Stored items
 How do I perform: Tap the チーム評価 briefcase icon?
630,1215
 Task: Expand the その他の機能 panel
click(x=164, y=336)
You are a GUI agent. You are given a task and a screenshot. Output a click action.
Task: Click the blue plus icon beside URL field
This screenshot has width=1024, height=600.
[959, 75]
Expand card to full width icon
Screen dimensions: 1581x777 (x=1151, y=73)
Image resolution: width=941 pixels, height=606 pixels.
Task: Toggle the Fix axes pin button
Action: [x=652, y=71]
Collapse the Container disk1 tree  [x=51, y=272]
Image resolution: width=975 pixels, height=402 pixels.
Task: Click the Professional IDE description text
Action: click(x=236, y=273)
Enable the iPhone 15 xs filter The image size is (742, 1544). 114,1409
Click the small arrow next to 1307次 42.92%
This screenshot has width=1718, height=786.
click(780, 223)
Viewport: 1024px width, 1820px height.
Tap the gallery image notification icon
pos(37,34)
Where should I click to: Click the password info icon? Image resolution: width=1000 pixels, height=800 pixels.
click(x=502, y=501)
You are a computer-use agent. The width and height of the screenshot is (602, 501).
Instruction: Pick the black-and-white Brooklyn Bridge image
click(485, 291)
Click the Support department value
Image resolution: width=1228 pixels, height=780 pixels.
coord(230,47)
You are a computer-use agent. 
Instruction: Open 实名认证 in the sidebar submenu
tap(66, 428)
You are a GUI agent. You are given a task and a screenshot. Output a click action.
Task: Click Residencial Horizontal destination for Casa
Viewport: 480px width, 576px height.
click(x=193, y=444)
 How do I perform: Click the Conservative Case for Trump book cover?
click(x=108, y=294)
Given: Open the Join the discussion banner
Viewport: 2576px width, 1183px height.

■ TO DO
Only the lines from the one containing "Click the Support department value" through the last line of the entries above should be copied, exactly as written.

■ YOUR SOLUTION
Click the Support department value
Image resolution: width=1228 pixels, height=780 pixels.
coord(230,47)
You are a computer-use agent. 
Instruction: Open 实名认证 in the sidebar submenu
tap(66, 428)
You are a GUI agent. You are given a task and a screenshot. Output a click action.
Task: Click Residencial Horizontal destination for Casa
Viewport: 480px width, 576px height.
click(x=193, y=444)
 How do I perform: Click the Conservative Case for Trump book cover?
click(x=108, y=294)
Given: Open the Join the discussion banner
Viewport: 2576px width, 1183px height.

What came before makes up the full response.